Spatial Data Analysis with Policy Data SIPA analysis of data from OpenNepal.net
Spatial Data Analysis with Policy Data
Andy Eschbacher, Map Scientist, CartoDB
Workshop, February 3rd, 2015, School of International and Policy Affairs, Columbia University
Find this document here: http://bit.ly/cdb-sipa (Source code)
Data Import
To make sure we’re all on the same page, let’s import these two files into your CartoDB account.
Nepal District Polygons
http://andye.cartodb.com/api/v2/sql?q=SELECT%20*%20FROM%20nepal_districts2&filename=nepal_districts2&format=geojson
Number of Schools in Nepal (2007-2011)
http://andye.cartodb.com/api/v2/sql?q=SELECT%20*%20FROM%20number_of_schools_in_nepal&filename=number_of_schools_in_nepal&format=geojson
To import, copy the URL and paste it into the Import Box in your CartoDB account.

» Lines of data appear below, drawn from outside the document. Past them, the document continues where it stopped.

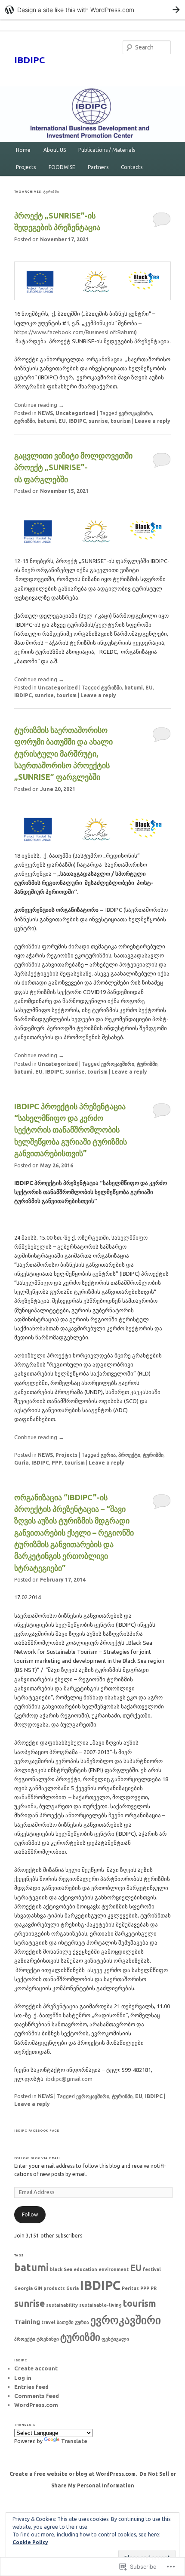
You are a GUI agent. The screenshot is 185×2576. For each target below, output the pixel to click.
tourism (121, 421)
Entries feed (31, 2387)
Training (27, 2321)
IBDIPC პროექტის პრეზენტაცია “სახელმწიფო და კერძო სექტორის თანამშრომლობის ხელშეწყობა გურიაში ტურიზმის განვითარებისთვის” (70, 1129)
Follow (30, 2214)
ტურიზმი (24, 421)
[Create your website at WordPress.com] (92, 9)
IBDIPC (29, 60)
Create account (36, 2368)
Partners (98, 167)
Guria (21, 1462)
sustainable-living (100, 2305)
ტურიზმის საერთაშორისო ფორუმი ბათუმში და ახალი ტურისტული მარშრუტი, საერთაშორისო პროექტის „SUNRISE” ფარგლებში (63, 753)
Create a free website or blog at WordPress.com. (73, 2474)
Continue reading (39, 405)
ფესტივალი (115, 2339)
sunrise (98, 421)
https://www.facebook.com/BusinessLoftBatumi (74, 332)
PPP (57, 1462)
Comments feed (36, 2396)
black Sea (61, 2269)
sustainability (62, 2305)
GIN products (49, 2288)
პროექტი (129, 1455)
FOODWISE (62, 167)
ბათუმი (65, 2322)
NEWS (45, 413)
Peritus (130, 2288)
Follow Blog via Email (37, 2158)
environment (114, 2269)
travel (48, 2322)
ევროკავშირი (135, 413)
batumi (46, 421)
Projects (26, 167)
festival (152, 2269)
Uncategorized (76, 413)
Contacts (131, 167)
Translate (74, 2441)
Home (23, 150)
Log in (22, 2378)
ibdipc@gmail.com (69, 2079)
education (85, 2269)
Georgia (23, 2288)
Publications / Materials (106, 150)
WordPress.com (36, 2405)
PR (154, 2288)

Don’t worry about downloading–it’s more efficient to just import directly through the URL. Like the Himalayas, we’re in the cloud!
SQL – structured query language
CartoDB is a tool for geospatial data manipulation and visualization.
SQL is a language for data manipulation. It has the power to manipulate geospatial data.
SQL is a language that’s easy to learn and get a lot of power from. It might seems strange at the beginning, but once you get a handle on a couple of basic features you’ll do amazing things with your data analysis. Yes, SQL connects strongly with mapping!
Basic Syntax
The most basic statement is:
SELECT * FROM table_name
The * means everything. This means that all rows and columns from the table are given back once the query is run.
A more detailed query is like this:
SELECT
name,
height,
age
FROM
class_list
WHERE
name = 'Andy'
AND (
height > 1.8
OR
height < 1.6
)
SELECT
is what you’re requesting (required)FROM
is where the data is located (required)WHERE
is the filter on the data you’re requesting (optional)
As a sentence it reads, Select the name, height, and age from a data table where the name is Andy and the height is greater than 1.8 meters or less than 1.6 meters.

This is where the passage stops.